What fraction of figure a is shaded? What fraction of figure b is shaded? Which figure has a greater fraction shaded?

We’re given two images that accompany this question, and they’re labeled a and b. Now, both figure a and figure b are squares. How do we know this? Well, both shapes are split into smaller squares. And this helps us to see how large they are. Both shapes are five squares tall and both shapes are five squares wide. Because the shapes are as tall as they are wide, we know that they must be squares. Now, we can use these measurements to help us answer the question. We’ll see how in a second.

There are three parts to our problem and the first part asks us what fraction of figure a is shaded. And we know a fraction is made up of two numbers with a small line in between. The bottom number, the denominator, shows the total number of equal parts that the whole shape has been split into.

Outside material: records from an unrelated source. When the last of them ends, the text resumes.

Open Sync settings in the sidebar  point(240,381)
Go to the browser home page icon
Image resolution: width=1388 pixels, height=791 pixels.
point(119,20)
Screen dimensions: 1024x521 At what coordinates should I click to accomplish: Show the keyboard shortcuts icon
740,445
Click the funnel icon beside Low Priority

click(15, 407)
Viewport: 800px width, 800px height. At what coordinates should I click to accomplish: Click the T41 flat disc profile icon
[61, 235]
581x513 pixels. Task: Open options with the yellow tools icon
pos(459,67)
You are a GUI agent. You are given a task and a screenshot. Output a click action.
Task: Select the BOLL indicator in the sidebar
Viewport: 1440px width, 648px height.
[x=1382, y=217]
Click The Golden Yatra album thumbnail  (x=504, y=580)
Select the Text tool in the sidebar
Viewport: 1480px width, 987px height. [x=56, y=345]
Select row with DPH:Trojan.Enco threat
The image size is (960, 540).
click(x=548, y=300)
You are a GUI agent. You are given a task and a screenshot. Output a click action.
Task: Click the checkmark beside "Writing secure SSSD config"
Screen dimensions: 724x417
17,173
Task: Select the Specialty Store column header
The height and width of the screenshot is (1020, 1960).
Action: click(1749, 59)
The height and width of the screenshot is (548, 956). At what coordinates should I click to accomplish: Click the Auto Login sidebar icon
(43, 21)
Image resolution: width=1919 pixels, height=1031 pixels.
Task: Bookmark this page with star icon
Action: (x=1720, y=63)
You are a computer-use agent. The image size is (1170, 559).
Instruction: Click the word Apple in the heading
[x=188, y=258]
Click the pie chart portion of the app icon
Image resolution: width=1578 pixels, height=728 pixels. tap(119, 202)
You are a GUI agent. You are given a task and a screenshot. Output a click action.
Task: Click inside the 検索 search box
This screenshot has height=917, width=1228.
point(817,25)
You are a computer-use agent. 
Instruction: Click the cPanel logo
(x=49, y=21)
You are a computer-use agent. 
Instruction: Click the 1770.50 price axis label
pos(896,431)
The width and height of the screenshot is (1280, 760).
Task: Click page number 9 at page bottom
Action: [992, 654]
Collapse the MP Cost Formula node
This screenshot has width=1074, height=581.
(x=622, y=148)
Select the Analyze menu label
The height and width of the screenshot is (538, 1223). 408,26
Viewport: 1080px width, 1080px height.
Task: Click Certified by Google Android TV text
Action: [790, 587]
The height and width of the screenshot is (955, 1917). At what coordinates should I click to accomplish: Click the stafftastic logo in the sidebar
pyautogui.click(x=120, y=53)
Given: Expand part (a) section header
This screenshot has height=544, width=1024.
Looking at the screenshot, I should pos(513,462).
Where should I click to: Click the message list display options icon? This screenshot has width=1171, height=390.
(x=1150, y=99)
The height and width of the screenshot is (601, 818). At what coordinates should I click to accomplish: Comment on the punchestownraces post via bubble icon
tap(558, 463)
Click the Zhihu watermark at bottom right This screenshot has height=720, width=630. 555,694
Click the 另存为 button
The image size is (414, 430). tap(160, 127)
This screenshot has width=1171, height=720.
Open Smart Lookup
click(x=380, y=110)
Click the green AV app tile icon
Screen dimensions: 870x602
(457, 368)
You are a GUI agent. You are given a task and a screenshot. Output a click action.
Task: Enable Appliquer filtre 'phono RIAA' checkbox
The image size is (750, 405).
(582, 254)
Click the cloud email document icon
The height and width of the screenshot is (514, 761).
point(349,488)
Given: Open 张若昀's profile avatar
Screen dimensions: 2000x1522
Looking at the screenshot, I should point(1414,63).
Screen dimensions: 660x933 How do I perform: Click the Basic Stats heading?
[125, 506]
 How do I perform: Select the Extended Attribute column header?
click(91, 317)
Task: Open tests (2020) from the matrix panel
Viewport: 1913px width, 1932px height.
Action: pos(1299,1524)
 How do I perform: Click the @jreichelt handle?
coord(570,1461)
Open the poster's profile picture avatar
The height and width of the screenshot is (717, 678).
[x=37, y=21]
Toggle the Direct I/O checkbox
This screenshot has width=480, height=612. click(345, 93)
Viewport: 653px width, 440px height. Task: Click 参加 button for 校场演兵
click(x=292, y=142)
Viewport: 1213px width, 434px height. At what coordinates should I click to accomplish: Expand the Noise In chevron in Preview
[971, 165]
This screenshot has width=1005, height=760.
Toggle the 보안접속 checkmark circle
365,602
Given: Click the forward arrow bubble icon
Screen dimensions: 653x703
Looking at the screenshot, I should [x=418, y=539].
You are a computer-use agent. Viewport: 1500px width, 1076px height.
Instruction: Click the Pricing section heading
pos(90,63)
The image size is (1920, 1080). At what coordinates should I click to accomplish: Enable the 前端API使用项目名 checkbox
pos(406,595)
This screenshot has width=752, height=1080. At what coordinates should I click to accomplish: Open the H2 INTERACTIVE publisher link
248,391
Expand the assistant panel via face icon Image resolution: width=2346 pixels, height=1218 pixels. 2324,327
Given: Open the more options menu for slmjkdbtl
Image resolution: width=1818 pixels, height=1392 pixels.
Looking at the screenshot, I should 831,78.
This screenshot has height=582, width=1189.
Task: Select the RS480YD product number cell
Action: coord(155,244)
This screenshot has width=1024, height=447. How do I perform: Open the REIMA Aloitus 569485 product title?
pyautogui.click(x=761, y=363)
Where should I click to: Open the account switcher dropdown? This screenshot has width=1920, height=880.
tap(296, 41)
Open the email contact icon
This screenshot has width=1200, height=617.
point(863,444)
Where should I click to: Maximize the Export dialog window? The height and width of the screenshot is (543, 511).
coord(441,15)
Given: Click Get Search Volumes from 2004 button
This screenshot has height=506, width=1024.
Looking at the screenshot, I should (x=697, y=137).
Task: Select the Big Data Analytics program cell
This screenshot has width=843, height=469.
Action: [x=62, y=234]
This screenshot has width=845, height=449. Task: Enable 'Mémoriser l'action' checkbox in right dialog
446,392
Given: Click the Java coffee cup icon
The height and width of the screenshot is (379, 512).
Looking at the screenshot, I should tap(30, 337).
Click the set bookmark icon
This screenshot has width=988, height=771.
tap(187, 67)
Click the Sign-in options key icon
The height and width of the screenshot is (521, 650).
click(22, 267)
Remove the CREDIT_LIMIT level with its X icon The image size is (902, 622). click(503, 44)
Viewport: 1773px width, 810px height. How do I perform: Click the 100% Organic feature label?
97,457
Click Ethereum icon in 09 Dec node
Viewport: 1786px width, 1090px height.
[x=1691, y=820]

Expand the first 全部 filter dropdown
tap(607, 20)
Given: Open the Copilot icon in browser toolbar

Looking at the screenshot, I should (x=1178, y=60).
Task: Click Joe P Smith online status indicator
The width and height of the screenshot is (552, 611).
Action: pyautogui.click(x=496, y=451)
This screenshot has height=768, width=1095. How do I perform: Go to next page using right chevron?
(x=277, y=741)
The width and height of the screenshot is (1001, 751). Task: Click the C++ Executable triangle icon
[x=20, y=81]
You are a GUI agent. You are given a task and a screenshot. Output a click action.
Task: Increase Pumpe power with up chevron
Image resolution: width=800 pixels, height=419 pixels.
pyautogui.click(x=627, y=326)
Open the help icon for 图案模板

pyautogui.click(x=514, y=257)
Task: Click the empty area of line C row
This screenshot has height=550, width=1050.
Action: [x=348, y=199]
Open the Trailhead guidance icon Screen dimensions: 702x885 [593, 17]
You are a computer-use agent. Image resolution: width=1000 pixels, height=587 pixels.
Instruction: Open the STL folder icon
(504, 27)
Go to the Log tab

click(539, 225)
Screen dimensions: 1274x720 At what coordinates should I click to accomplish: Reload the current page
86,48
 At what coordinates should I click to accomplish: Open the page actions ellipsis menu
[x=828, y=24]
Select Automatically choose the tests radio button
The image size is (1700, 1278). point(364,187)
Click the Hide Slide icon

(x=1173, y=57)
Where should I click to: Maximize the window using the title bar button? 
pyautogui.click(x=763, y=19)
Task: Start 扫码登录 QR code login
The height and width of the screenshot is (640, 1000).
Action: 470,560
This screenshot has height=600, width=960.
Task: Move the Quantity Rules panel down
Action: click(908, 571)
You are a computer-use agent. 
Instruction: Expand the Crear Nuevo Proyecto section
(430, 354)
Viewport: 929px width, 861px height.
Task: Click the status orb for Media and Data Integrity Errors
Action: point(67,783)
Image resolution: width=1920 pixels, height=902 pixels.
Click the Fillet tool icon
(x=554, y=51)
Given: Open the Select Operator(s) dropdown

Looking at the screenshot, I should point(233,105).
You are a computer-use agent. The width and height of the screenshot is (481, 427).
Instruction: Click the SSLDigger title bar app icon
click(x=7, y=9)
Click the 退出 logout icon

Let’s complete the denominator first.

How many parts has our large square in figure a being split into? This is where our measurements come in handy. We said that our shape was five squares tall and five squares wide. In other words, it has five rows, and each row contains five squares. And we know that five lots of five equals 25. The total number of equal parts that our large square has been split into is 25.

To complete our fraction, we need to write the numerator or the top number. And the numerator always shows the number of parts that we’re talking about. In this case, we’re talking about the number of shaded parts. In other words, how many parts out of 25 parts are shaded? So, to find our numerator, let’s count the number of shaded parts. One, two, three, four, five, six, seven, eight, nine, 10, 11, 12. 12 parts out of a possible 25 parts are shaded. And we’d read this fraction as twelve twenty-fifths or 12 out of 25.

The second part of our problem also asked us which fraction is shaded. But this time we’re talking about figure b. Because the square in figure b is the same size as the square in figure a, part of our work has already been done for us. We know that the denominator for the fraction is going to be 25 again. Five lots of five small squares. But how many squares out of our 25 squares are shaded this time? What’s the numerator going to be?

This time, the way the squares have been shaded, they’re in blocks, so they’re a little bit easier to count. We can see a block of three here and then another block of three going downwards. So, that’s six altogether. And then, we have a block of five going down the side, and six and five makes 11. The fraction of figure b that’s shaded is eleven twenty-fifths or 11 out of 25.

The final part of our problem asks us which figure has a greater fraction shaded. In other words, which is larger, twelve twenty-fifths or eleven twenty-fifths? It might be tricky to look at both diagrams and try to see which one has a greater fraction shaded because the squares that are colored in are different squares in both cases. It’s quite difficult to compare them. But we can compare the fractions. Both fractions have a denominator of 25.

In other words, the square, the large square around the outside, has been split in both cases into 25 smaller squares. This means that the parts of the large squares being split into are all the same size. So, we can just compare the numerators to find the answer. 12 is one more than 11. So, twelve twenty-fifths is a greater fraction than eleven twenty-fifths. One more square has been shaded, hasn’t it?

And so, we can say the figure that has the greater fraction shaded is figure a. The fraction of figure a that’s been shaded is twelve twenty-fifths. The fraction of figure b that’s been shaded is eleven twenty-fifths. And so, we know the figure that has the greater fraction shaded is figure a. Twelve twenty-fifths is greater than eleven twenty-fifths.